As lacerdinhas [adultos
(pretos), ninfas (amareladas) e ovos (brancos)] se alojavam no interior das
folhas novas dos fícus
Tamanho das lacerdinhas _poucos milímetros
A praga que veio de longe
Um pequeno inseto, com 2 a 3
milímetros de comprimento, conhecido como tripes G. Figorum desembarcou no Brasil, provavelmente em mudas contaminadas,
bem no início dos anos 60. E a partir dessa época, foram se proliferando pelos logradouros públicos
da cidade portuária do Rio de Janeiro, onde crescia um grande número de árvores
adultas de Fícus microcarpa.
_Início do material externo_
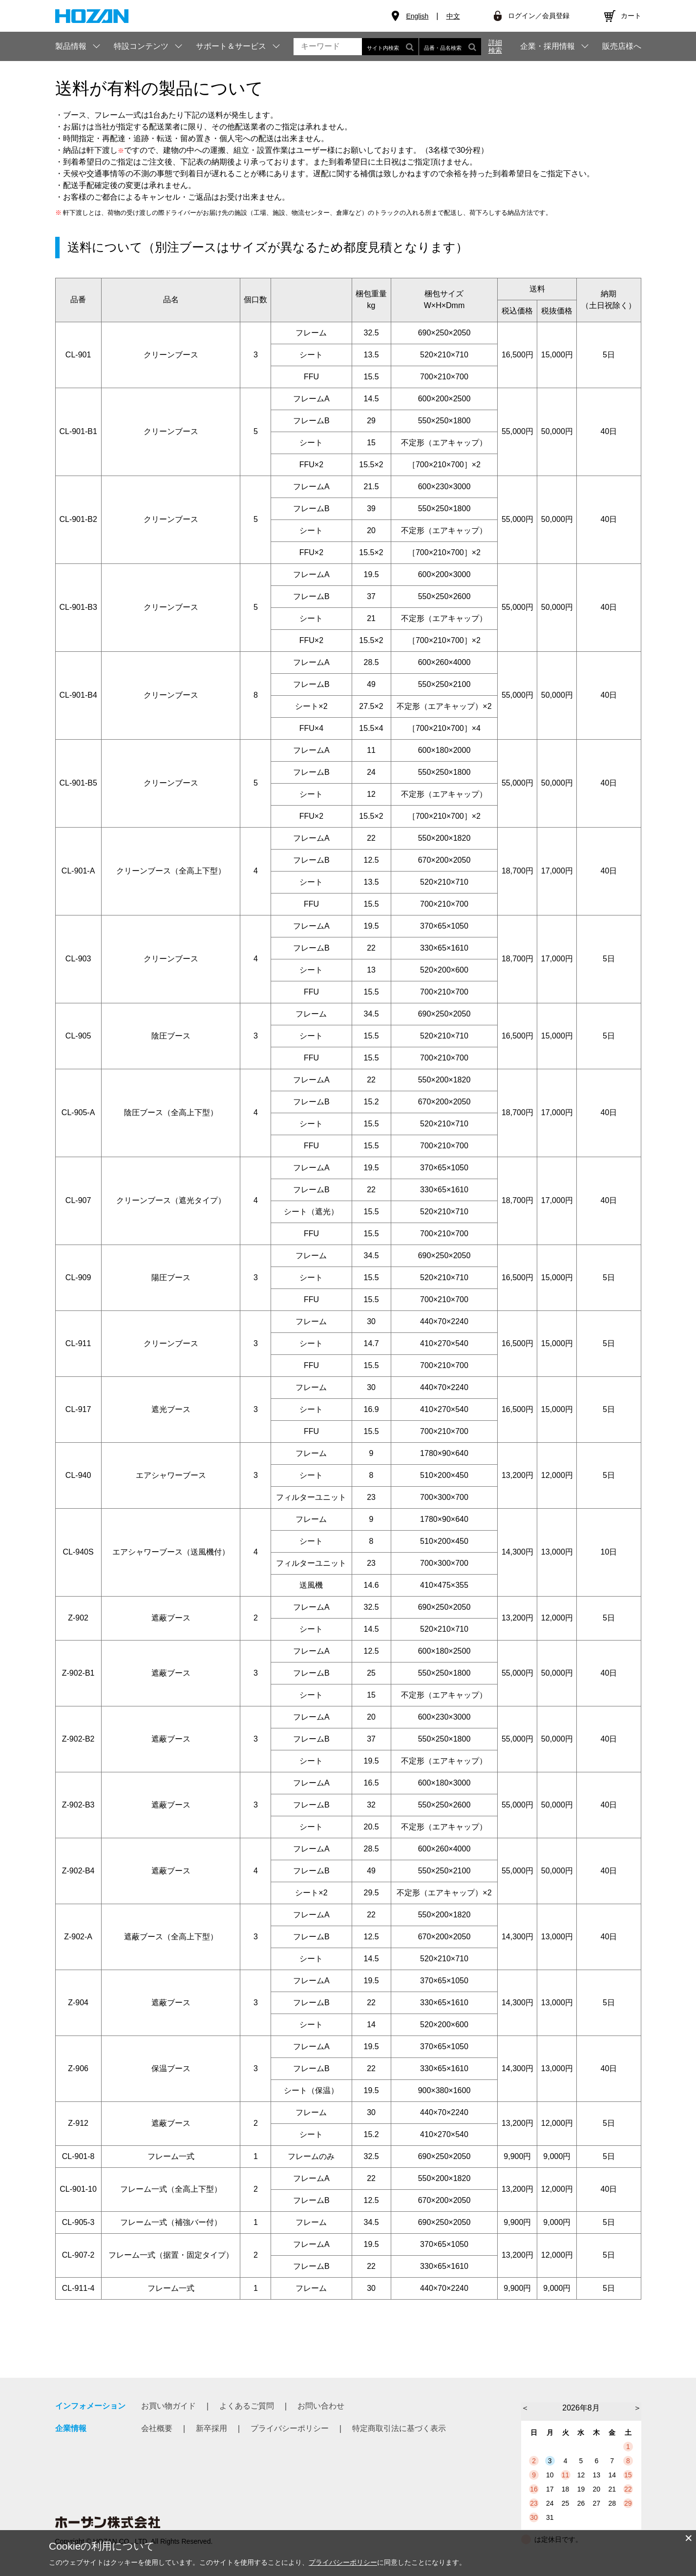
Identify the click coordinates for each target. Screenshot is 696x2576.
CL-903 (78, 959)
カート (631, 16)
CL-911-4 (78, 2288)
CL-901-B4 (78, 695)
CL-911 (78, 1343)
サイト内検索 (390, 46)
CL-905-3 (78, 2222)
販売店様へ (621, 46)
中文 (453, 16)
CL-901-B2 (78, 519)
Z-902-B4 (78, 1871)
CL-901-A (78, 871)
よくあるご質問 (246, 2406)
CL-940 (78, 1475)
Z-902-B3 (78, 1805)
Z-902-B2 (78, 1739)
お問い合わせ (320, 2406)
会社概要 (156, 2428)
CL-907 (78, 1200)
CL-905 (78, 1036)
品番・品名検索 (450, 46)
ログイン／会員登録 (538, 16)
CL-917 (78, 1409)
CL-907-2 (78, 2255)
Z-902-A (78, 1936)
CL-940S (78, 1552)
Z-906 (78, 2068)
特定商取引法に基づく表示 (399, 2428)
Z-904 (78, 2002)
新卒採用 (211, 2428)
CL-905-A (78, 1112)
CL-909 (78, 1277)
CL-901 (78, 355)
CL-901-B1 (78, 431)
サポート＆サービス (231, 46)
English (417, 16)
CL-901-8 (78, 2156)
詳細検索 (495, 46)
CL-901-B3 (78, 607)
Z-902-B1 (78, 1673)
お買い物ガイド (168, 2406)
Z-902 (78, 1618)
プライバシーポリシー (290, 2428)
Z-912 (78, 2123)
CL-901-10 (78, 2189)
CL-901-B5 (78, 783)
Ano a
ano, a praga foi se alastrando, por onde encontrava seu hospedeiro preferido, de
norte a sul do país.
Nessa época, no Rio de Janeiro, o tripes ganhou o apelido de ‘lacerdinha’,
uma sátira ao político Carlos Lacerda que então governava o Estado da Guanabara
(1960-65) e o apelido pegou. Pegou tanto que popularmente o Fícus microcarpa é hoje conhecido como:
árvore-lacerdinha, fícus-lacerdinha ou figueira-lacerdinha. O apelido também é
bastante citado na internet, inclusive em sites estrangeiros e até mesmo em livros
científicos como nome popular, tanto para planta como para sua praga, o tripes G. Figorum.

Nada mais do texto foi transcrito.